* Provided passage:

------

2010-01-31 Thread Ron
I'll second the Jackson 648.  I have an older and a later model 648A.  Did not 
know about Vacuum Tube inc doc.  It looks like I may have most of the factory 
data (manuals, test charts, updates) but for the price I think I'll get a copy. 
 Thanks Bob!!!

It's not perfect, but is great for finding known bad apples.  

73,
Ron WD8SBB

--- On Sun, 1/31/10, Robert Ladden  wrote:

> From: Robert Ladden 
> Subject: Re: [Drakelist] What circa tube tester?
> To: Drakelist@zerobeat.net, "Richard Palmer" 
> Date: Sunday, January 31, 2010, 11:18 AM
> I have had good luck with a Jackson
> 648A tester. It is not an expensive Hickok mutual
> conductance tester. It uses a "Dynamic" testing circuit and
> there is much debate if that is really better than simple
> emission testing. But it does have a test I have found
> useful. It has a “Life Line Indicator” test which
> reduces the filament voltage. It sounds like a gimmick but
> it seems to work for me. Just last month I had a weak 12AX7
> in my T-4XC.  It tested good in the regular test, but
> it was bad in the life test. I replaced the tube and now I
> don’t have to turn the gain so high to tune up. That test
> has also worked for me with other tubes.
> 
> That life test has also been useful for 6JB6’s. It has
> found soft tubes with the life test that otherwise have
> tested good. Whether it finds all soft tubes is a question,
> but it has proven to be a good screener by finding tubes for
> me that have tested to be soft in my T-4XC (I had a box of
> unknown tubes).  But swapping tubes is by far the best
> test but at least I can eliminate the "no chance" ones.
> 
> My Jackson 648A did not come with the 9-pin NOVAR socket
> needed for 6JB6’s. I added it myself and it was not hard
> to do using the schematic. One advantage for the Jackson 648
> is that Vacuum Tubes Inc. publishes their own manual for it
> (I have no connection to this company except as a customer).
> 
> 
> There is an excellent discussion of tube testers at 
> http://www.tone-lizard.com/Tube_Testers.html
> It is written from an audiophile’s point of view, the
> only other group still using tubes.

------

* Exercise 1: Reproduce the tube tester thread from "Thanks Bob!!!" up to and including "circa tube tester?".
* Exercise 2: In the tube tester thread, which test on the Jackson 648A reduces the filament voltage?

* Collected data:
------

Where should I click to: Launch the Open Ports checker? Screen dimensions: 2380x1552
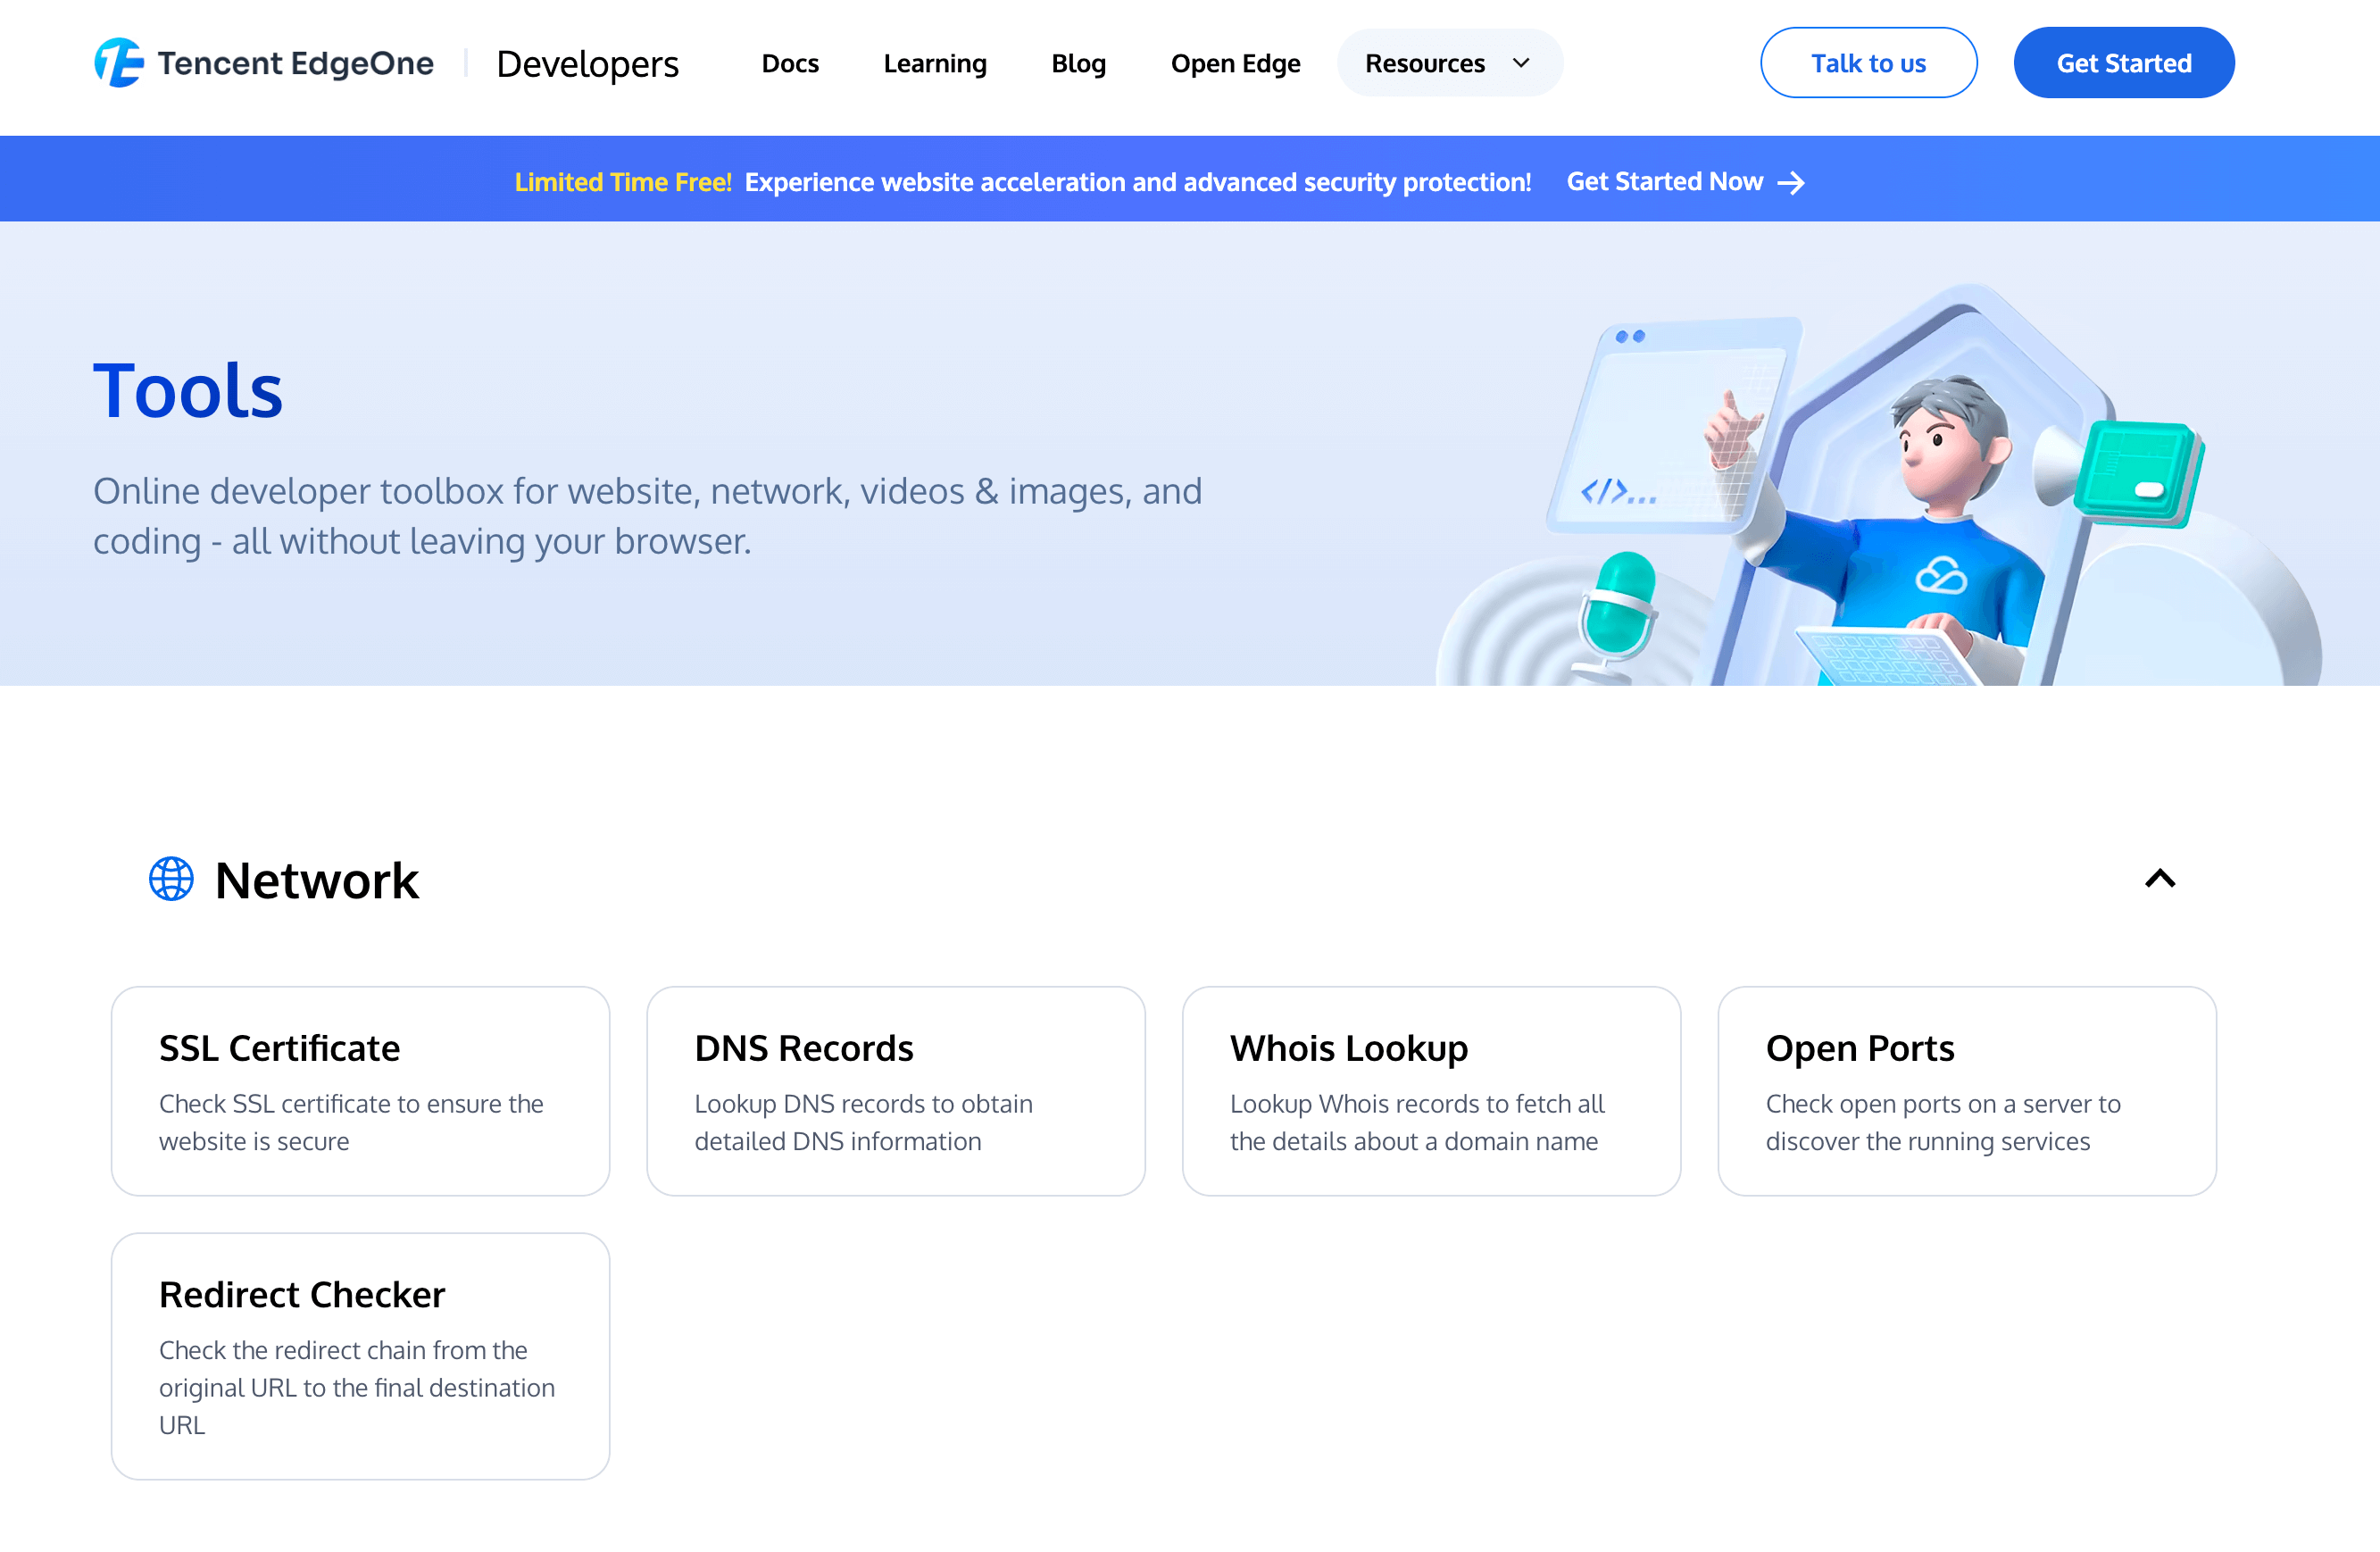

------

* Final answer 1:
Thanks Bob!!!

It's not perfect, but is great for finding known bad apples.  

73,
Ron WD8SBB

--- On Sun, 1/31/10, Robert Ladden  wrote:

> From: Robert Ladden 
> Subject: Re: [Drakelist] What circa tube tester?

* Final answer 2: The "Life Line Indicator" test reduces the filament voltage.